Jungkook langsung merasa wajahnya memanas. Sial... jangan sampai Bambam mendengar apa yang dikatakannya tadi. Bisa-bisa dia berpikir macam-macam.
“Tidak! aku tidak bicara apa-apa.” Bantah Jungkook cepat.
“Bohong! Kau pikir aku tuli? Aku tidak mungkin salah dengar. Kau bicara tentang Taehyung dan Irene, kan? Memang mereka kenapa? Pacaran? Kalau iya, bukankah mereka cocok? Yang satu tampan dan yang satunya lagi cantik.”
Jungkook langsung mencibir mendengar pendapat Bambam. Irene cantik? Yang benar saja!
“Memangnya apa hubungannya denganmu, kook? Mereka yang jadian, kenapa kau yang sewot?”
“Enak saja! Siapa yang sewot? Aku Cuma kesal melihat gaya pacaran mereka di dalam kelas. Norak!”
Kedua alis Bambam bertaut. “Norak? Maksudmu?”
Jungkook terdiam. Bingung juga harus menjawab apa.
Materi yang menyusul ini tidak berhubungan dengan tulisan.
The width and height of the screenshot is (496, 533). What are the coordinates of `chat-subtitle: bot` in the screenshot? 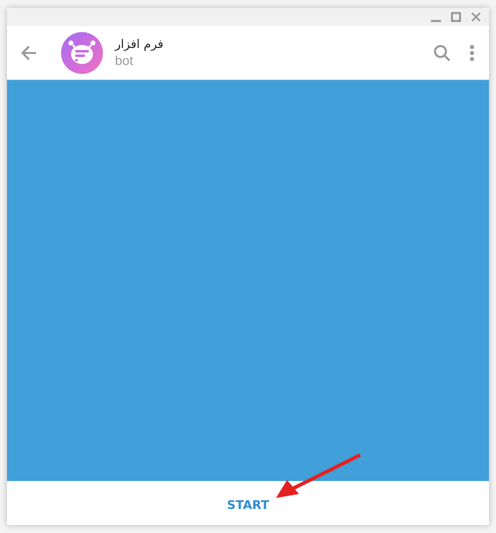 It's located at (124, 60).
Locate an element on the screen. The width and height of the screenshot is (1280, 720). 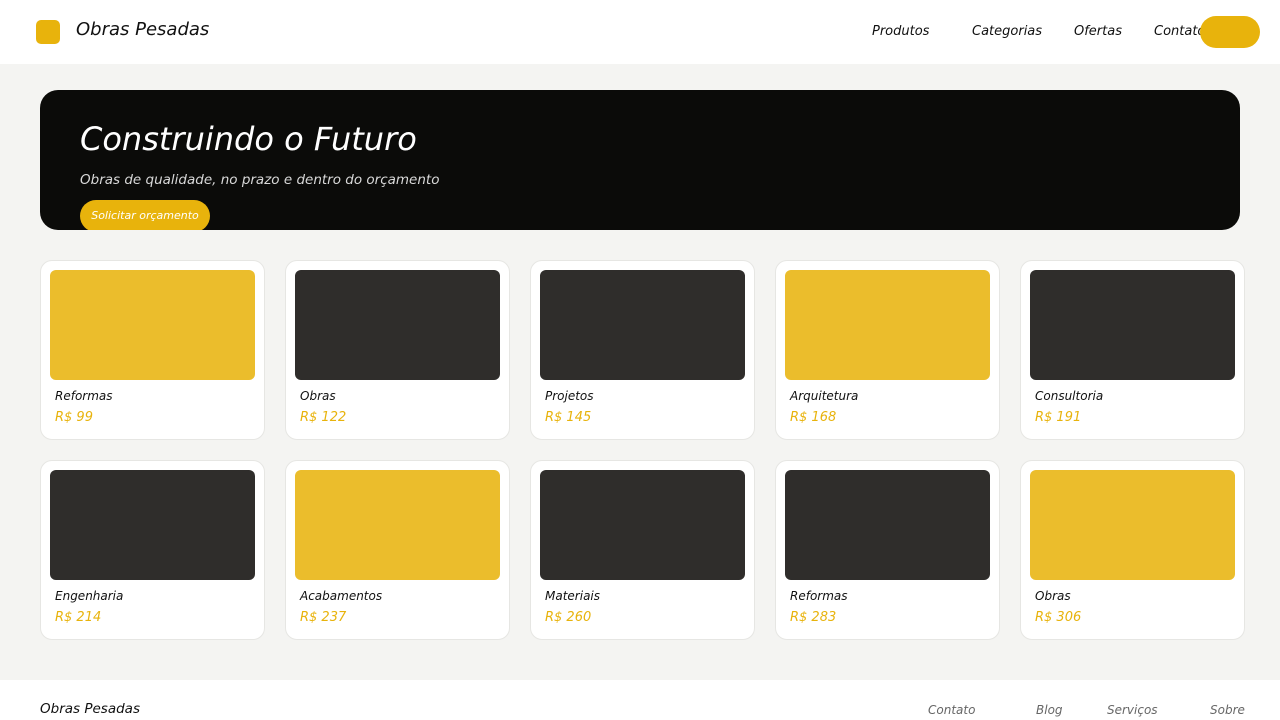
product-card: Acabamentos R$ 237 is located at coordinates (398, 550).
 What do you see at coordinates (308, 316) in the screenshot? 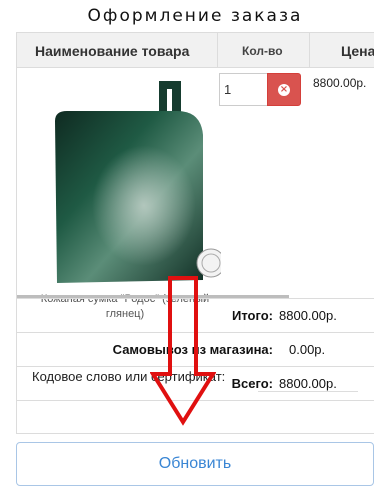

Karena jujur saja, mungkin cuma dirinya yang menganggap gaya pacaran Taehyung norak.
“Ah, sudahlah. Kau kenapa muncul di rumahku siang bolong begini?”
Bambam memandang Jungkook dengan tatapan curiga.
“Kau aneh, Kook. Jangan-jangan kau suka sama Taehyung, ya?”
“Ih amit-amit. Jangan bicara sembarangan, Bam!”
“Tapi kenapa kau jadi sewot sekali Taehyung dekat dengan Irene?”
“Aku tidak sewot. Kau saja yang sensi. Lagipula sebenarnya kau mau apa kemari?”
“Aku Cuma mau mengajakmu ke mal. Ada buku baru yang ingin kubeli.”
“Kenapa tidak bilang daritadi? Yasudah, tunggu sebentar, aku ganti baju dulu. Kau kalau mau pinjam bajuku ambil saja langsung dilemari.”
Jungkook bangkit dari kursi, mengambil baju pertama yang dilihatnya, lalu masuk ke kamar mandi.
Aku tidak peduli denganmu, Taehyung terserah kau mau dengan siapa, aku tidak peduli! Kata Jungkook pada bayangannya di cermin sebelum keluar dari kamar mandi dan pergi bersama Bambam.
.
.
.
Sejak kemarin Jungkook berjanji pada diri sendiri untuk tidak mengurusi Taehyung. Capek rasanya kalau harus didera perasaan aneh dan kesal seperti kemarin. Ia pun berusaha tidak memedulikan Irene, yang tetap rajin mengunjungi Taehyung, agar emosinya tidak naik seperti sebelumnya. Agak sulit, tapi ia harus melakukannya jika tidak mau terus-terusan tersiksa oleh rasa jengkel.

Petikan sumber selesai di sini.